By Beth Kindig
“The most important thing [is] trying to find a business with a wide and long-lasting moat around it … protecting a terrific economic castle with an honest lord in charge of the castle.” — Warren Buffett, 1995 Berkshire Hathaway shareholder meeting
An economic moat — or lasting competitive advantage — ought to be top of mind for technology investors as momentum stocks are soaring.
Shares of Fastly /zigman2/quotes/212251938/composite FSLY -1.48% , a cutting-edge cloud company, have soared four-fold this year as investors have piled on. That shows that trading on stock price has become popular as the gains have been easy. Identifying moats, on the other hand, requires deep knowledge of the underlying business — and hands investors bigger returns.
There are two fallacies with the idea that everything is accounted for in stock prices.
The first is that investor conviction slips if a stock tanks. A stock can fall for many reasons, including profit taking, an economic slump or a hiccup in earnings.

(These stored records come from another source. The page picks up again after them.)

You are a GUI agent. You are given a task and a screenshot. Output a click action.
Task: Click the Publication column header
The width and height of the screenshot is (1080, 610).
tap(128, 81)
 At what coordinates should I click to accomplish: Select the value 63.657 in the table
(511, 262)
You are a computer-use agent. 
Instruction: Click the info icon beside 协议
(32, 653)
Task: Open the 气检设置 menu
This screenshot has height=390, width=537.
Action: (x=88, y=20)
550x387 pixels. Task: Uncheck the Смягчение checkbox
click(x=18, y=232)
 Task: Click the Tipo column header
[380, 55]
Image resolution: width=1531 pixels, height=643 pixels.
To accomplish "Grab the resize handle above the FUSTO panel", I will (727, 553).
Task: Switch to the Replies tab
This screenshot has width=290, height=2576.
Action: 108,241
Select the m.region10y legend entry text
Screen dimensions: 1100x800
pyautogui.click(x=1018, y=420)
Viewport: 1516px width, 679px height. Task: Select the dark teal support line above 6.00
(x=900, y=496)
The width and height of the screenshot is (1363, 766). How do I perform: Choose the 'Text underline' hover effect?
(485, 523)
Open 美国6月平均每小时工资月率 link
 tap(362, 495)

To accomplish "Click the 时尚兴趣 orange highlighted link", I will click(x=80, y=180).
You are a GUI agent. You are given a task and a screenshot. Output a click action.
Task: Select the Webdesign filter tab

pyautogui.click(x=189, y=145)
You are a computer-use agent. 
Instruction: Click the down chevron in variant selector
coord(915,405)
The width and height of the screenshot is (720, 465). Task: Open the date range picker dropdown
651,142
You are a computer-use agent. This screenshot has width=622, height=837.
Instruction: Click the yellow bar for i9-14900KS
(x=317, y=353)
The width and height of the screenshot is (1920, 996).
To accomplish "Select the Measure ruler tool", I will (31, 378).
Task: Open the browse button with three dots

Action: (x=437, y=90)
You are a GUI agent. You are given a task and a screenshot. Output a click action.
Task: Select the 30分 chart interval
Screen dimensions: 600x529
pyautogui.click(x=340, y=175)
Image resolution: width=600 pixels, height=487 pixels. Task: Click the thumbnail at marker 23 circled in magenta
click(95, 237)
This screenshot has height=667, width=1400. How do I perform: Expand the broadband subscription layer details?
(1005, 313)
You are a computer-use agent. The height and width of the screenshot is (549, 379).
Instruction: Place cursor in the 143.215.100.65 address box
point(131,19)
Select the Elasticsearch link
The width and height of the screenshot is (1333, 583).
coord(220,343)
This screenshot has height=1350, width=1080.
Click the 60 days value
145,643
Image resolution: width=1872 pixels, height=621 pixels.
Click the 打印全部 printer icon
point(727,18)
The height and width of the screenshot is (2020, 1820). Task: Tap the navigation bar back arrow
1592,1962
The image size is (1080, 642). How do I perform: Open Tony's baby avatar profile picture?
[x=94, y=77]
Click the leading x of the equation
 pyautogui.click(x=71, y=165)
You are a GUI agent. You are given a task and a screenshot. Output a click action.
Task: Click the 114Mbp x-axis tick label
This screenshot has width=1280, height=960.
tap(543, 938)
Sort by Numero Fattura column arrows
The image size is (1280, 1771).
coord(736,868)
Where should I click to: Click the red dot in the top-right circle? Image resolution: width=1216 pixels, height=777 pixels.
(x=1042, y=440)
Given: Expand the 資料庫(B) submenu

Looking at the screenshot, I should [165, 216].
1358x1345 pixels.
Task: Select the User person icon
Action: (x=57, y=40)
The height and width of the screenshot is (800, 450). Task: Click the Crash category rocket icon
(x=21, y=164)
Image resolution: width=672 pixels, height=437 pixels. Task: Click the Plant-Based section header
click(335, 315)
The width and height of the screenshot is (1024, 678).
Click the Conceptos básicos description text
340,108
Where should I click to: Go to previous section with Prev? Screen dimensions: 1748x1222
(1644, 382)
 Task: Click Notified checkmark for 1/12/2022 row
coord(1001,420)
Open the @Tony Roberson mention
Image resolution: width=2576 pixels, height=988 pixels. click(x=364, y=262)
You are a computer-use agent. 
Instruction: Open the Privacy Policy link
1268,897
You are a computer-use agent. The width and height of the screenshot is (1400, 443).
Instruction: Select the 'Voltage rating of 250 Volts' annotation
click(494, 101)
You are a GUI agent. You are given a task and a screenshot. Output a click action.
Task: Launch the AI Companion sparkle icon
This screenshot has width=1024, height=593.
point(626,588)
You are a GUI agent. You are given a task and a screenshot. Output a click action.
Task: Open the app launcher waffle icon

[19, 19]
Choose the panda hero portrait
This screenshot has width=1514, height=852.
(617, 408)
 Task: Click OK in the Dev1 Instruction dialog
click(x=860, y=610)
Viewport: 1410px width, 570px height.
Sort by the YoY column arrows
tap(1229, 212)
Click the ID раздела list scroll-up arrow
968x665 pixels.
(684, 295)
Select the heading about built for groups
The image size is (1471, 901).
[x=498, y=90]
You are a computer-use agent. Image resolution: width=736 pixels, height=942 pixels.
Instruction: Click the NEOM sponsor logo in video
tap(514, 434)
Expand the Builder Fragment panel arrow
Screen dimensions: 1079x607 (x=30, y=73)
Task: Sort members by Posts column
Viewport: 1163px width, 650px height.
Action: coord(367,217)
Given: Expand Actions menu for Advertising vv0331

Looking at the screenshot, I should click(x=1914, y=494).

In fact, from July to September 2019, the drawdown across cloud-software stocks ranged from 23% to 46%, seemingly on no bad news. (I previously covered this topic here.) For some cloud-software companies it was a steeper sell-off than the drawdown between February and March 2020. Therefore, trading on price may not work in the long run as growth stocks can suffer violent declines seemingly out of nowhere.
The second reason that trading on momentum can be harmful: If a tech company truly has a greenfield market with high margins and a runway for growth, competitors will circle quickly. That can erode the addressable market and forward projections.
Most cloud-software companies come with higher switching costs because it’s time-consuming to swap out tools and platforms unless a competitor offers serious, quantifiable advantages.
The market capitalization of the public cloud market stands at $1 trillion. Today, there are more than 140 private and public cloud companies each worth over $1 billion. Yet there are 57,000 software companies nipping at their heels , as estimated by peer-to-peer review site G2, with a substantial portion likely already cloud software or soon to be. When picturing the odds of 140 to 57,000, a locust storm comes to mind.
Although there is no argument over the enormity of the market and the migration of budgets, there isn’t much of a discussion around the limited number of customers that cloud software must appeal to. There is budget to be spent, but I believe every customer will become increasingly more valuable as the migration to cloud accelerates and there are fewer new customers to convert.
Twilio is one of the few software as a service (SaaS) companies that have been in business for at least a decade. The company re-accelerated its revenue from the 40%-50% range to 68%-77% by the end of 2018 . The company later acquired SendGrid and had Covid-19 tailwinds, resulting in year-over-year revenue growth of 57%, even with greater than $1 billion in annual sales. Those numbers are especially impressive compared with peers of similar vintage who are struggling to tread water above 20% revenue growth.